Where the economic benefits of fossil fuel production are concerned, these should be viewed in light of the partnerships that are required for exploration and development. Developing countries with low levels of domestic financial and technical capacity are typically reliant on foreign investors and operators in order to monetise their resources. Any benefits of an equitable redistribution of fossil fuel production would not only be conferred to producer countries, but also to wealthy international companies. Fiscal regimes for oil and gas production also tend to allow operating companies to write-off costs against initial returns, before the host country sees any meaningful income from the sector. As the timeframes for viable fossil fuel production tighten, the prospect that LMHD regions see limited economic returns will increase.

Equity considerations do still have a crucial role to play in guiding the managed decline of fossil fuels. The decision to produce fossil fuels is ultimately a sovereign one, and as with consumption-focused emission reduction targets, there is little prospect of top-down binding obligations at present. However, this does not preclude stronger recognition of supply-side policy measures and commitments, particularly given that the fossil fuel sector and associated industries are typically among the largest drivers of energy demand and emissions in-country.
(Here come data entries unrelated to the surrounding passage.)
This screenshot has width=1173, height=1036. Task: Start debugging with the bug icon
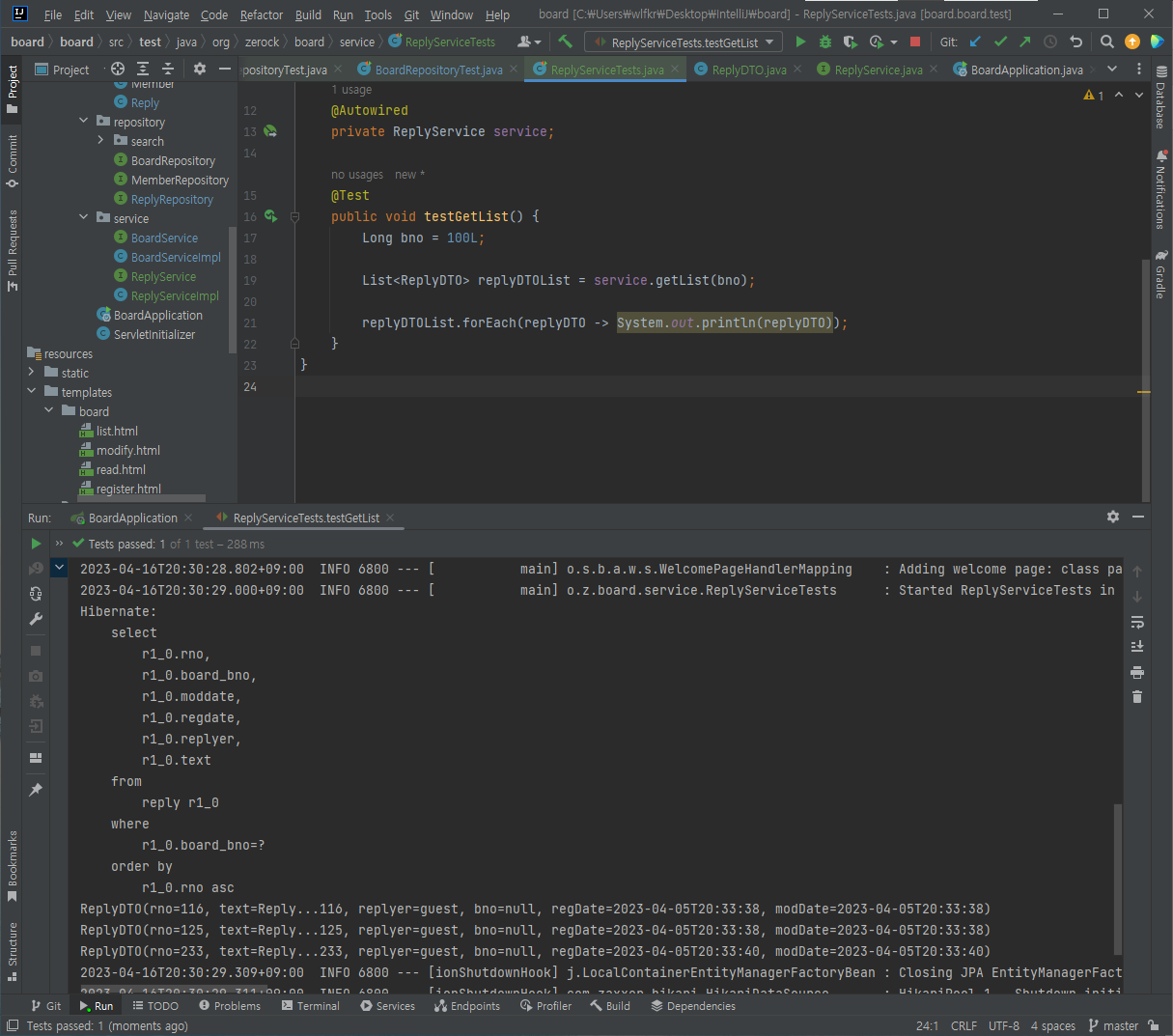point(824,42)
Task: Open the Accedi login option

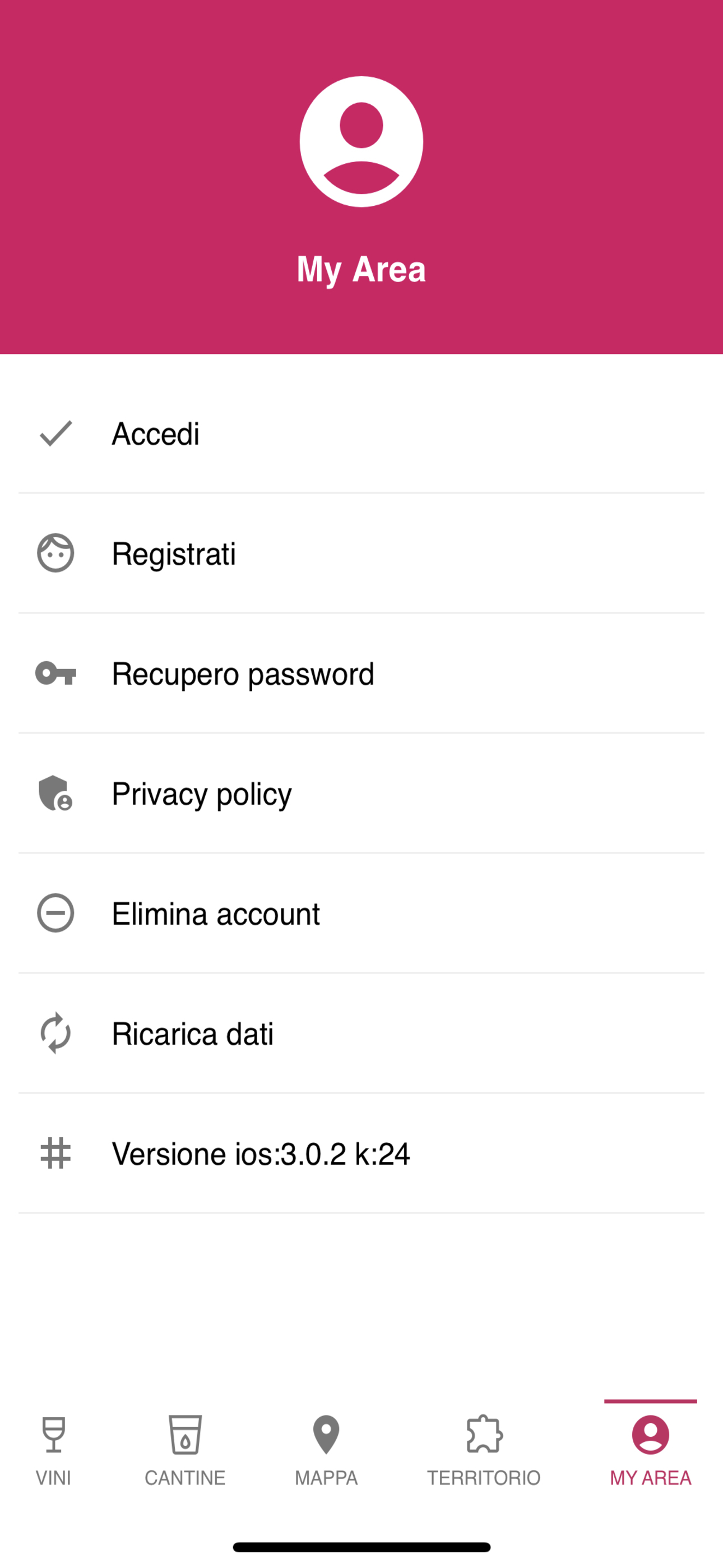Action: pyautogui.click(x=362, y=433)
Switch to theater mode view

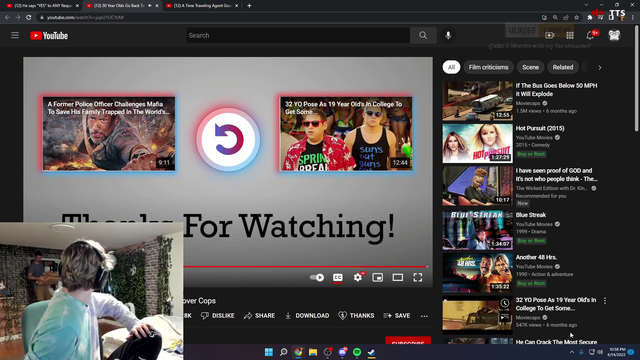click(x=398, y=278)
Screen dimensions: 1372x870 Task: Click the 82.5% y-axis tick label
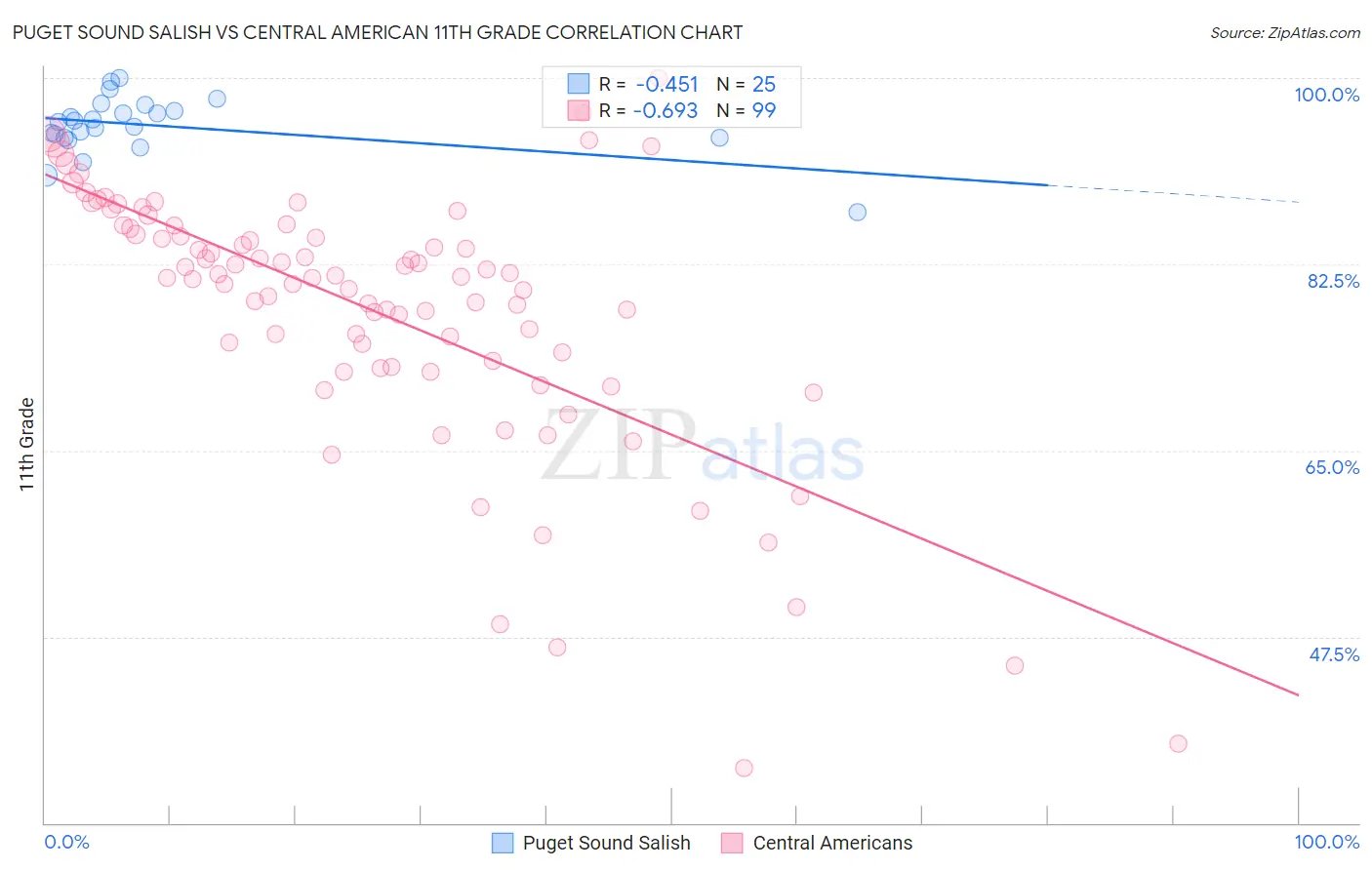point(1333,281)
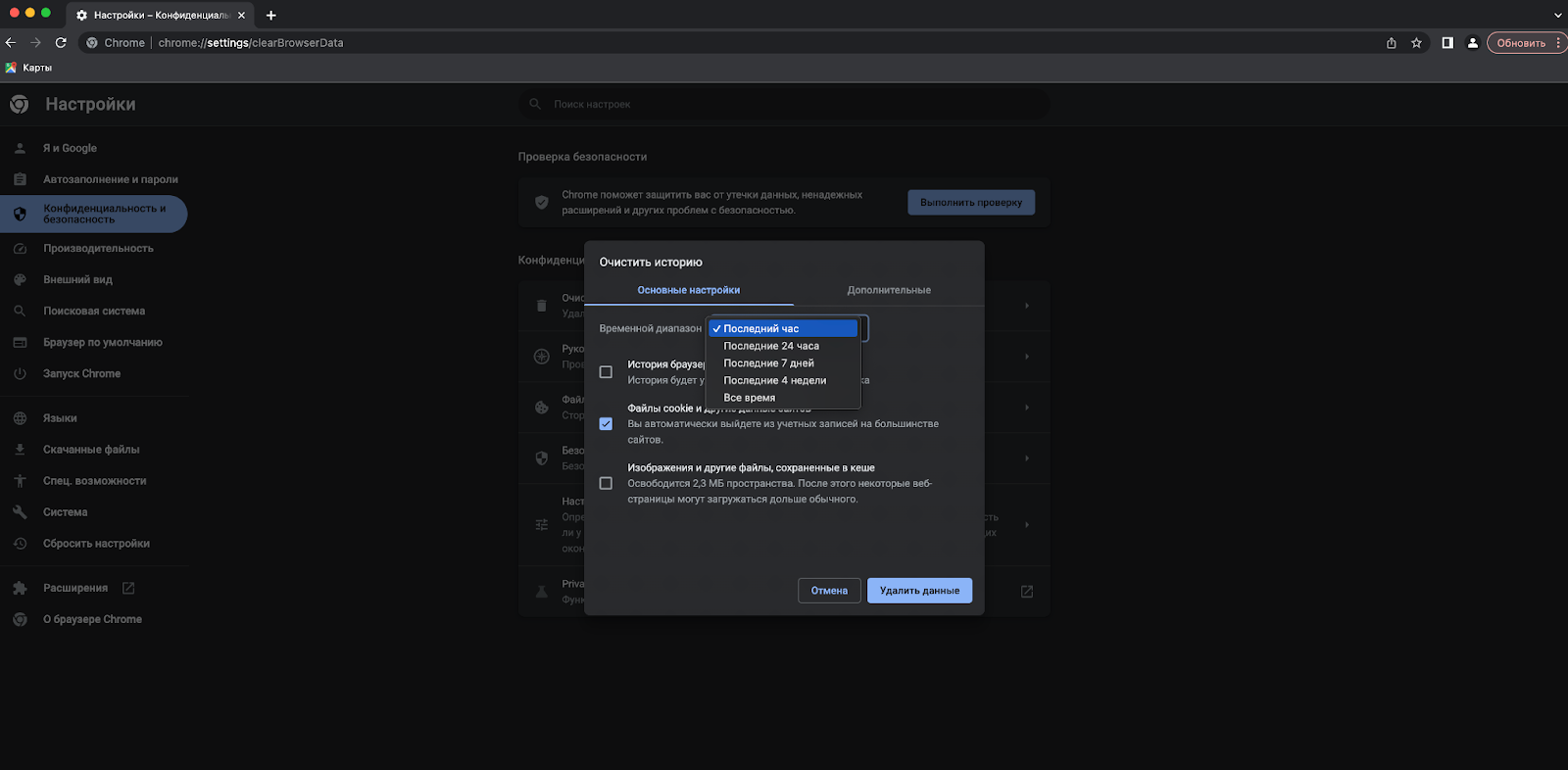Bookmark this page with the star icon
Image resolution: width=1568 pixels, height=770 pixels.
[1416, 43]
Better understanding of what an equitable distribution might look like between countries could help inform unilateral or collective supply-side commitments that are in line with the voluntary, bottom-up pledge, review and ratchet mechanism of the Paris Agreement, and which acknowledge the primacy of domestic policy and the need to avoid distributional conflicts25.

Meaningful engagement with equity considerations in the context of managed decline should continue to highlight the need for advanced economies to demonstrate international leadership on the phase-out of fossil fuels. While we argue that the modelling supports the case for a least-cost pathway to managed decline, production subsidies and other market distortions effectively move production away from a cost-optimal distribution, often in favour of more developed producer countries. The development of supply-side policies that are in line with national climate commitments, addressing production subsidies, investment decisions on new fossil fuel supply, and the overall timeframe for managed decline, could help demonstrate a commitment to fairness. It would also help level the playing field for producer countries, ensuring that the least-cost reserves meet remaining global demand for fossil fuels.

Developing country perspectives on managed decline and on alternative pathways to access to energy and economic development must also be acknowledged. Freeing up inefficient fossil fuel finance also raises the prospect of greater financial flows into low-carbon energy systems, including the transfer of finance and technologies to developing countries. While there are few immediate replacements for the high economic rents that oil and gas can generate, there are no shortage of clean energy alternatives. Where production is established, development assistance should help accelerate economic diversification and domestic energy transition, and upstream emissions mitigation. Where production is under consideration, development assistance can make climate-related risks clear and coordinate alternative options for access to energy and economic development24.

Methods

TIAM-UCL model

To explore the equity issues associated with fossil fuel production under different climate targets, we used the TIMES Integrated Assessment Model at University College London (TIAM-UCL). This model provides a representation of the global energy system, capturing primary energy sources (oil, gas, coal, nuclear, biomass and renewables) from production through to their conversion (electricity production, hydrogen and biofuel production, oil refining), their transport and distribution, and their eventual use to meet energy demands across a range of economic sectors. Using a scenario-based approach, the evolution of the system over time to meet future energy service demands can be simulated, driven by a least-cost objective. The model uses the TIMES modelling framework, which is described in detail in Supplementary Note 5.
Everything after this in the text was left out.